_TO DO:_ In the forum thread about the Stuart steam hammer, at what price did BAH101 stop bidding on one of these hammers?

_PAGE EXTRACT:_

════════

# eBay find Stuart Steam Hammer



## Jeff02 (Jul 27, 2010)

Just one more thing added to my to-do list, I was the high bidder last night on eBay.

Stuart Steam Hammer










Below Hammer was built by dparker and a GREAT hammer it is.
Thanks Don for the use of the vedio.
[ame]http://www.youtube.com/watch?v=GX-Gm6y70rg[/ame]


----------



## BAH101 (Jul 27, 2010)

So that was you!!!!! Just kidding, I lost out on one of those about 2 years ago. Got chicken at $200, then went and found out that was a really good price. 
Happy building


----------



## dparker (Jul 27, 2010)

Jeffo2:
So that was not you in the video, huh? I'm not sure if I should admit it was me or not, When I made it I wasn't sure I wanted to publish it because that is not what I sound like to me---What a hick I sound like.
I built this back in the 1970's and have it just sitting on the shelf after I saw how it worked I started looking for other mechanisms to build to learn a little about them.
My kit was quite a good quality and I did purchase the BA taps and dies and some ready made bolts I think it was from Coles Power Models when it was still owned by the Cole family in California.
Watch your fingers when you get it built, with sufficient pressure it can really give you a kick.
Have fun-------don--heading on vacation in a few hours so I will be watching for any progress on this when I get back.


----------



## deverett (Jul 28, 2010)

════════

_AVAILABLE DATA:_
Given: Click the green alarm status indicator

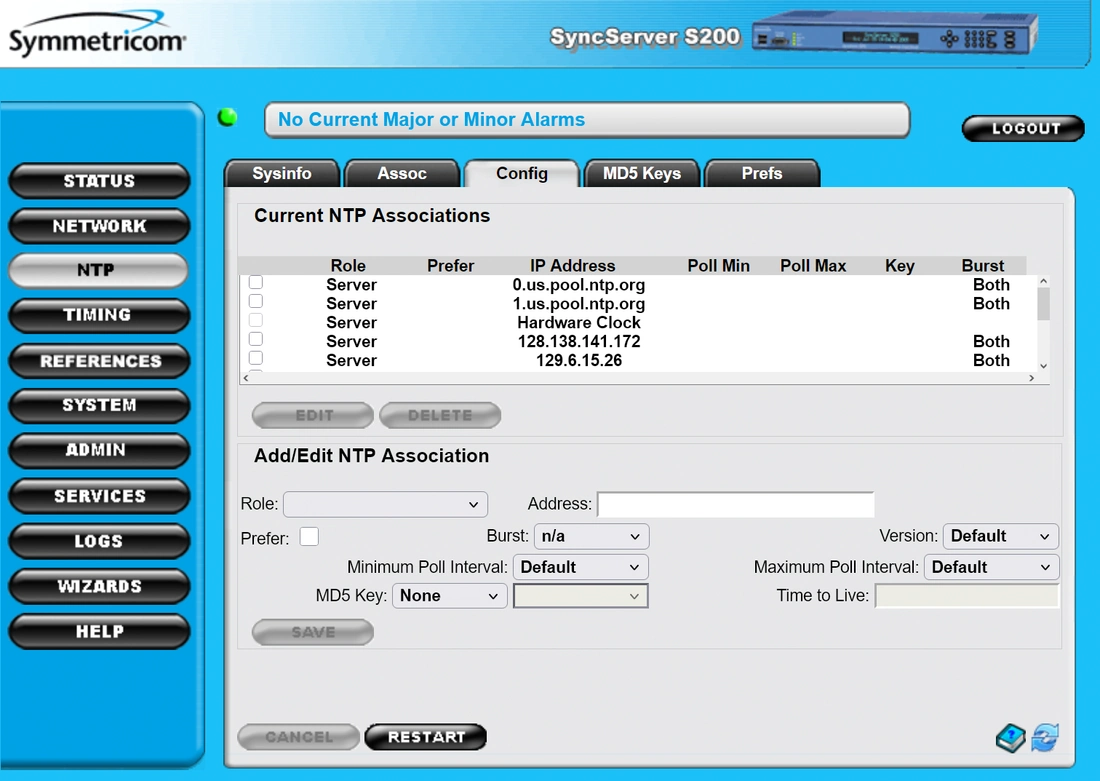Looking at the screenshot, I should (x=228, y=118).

════════

_ANSWER IN FULL:_ $200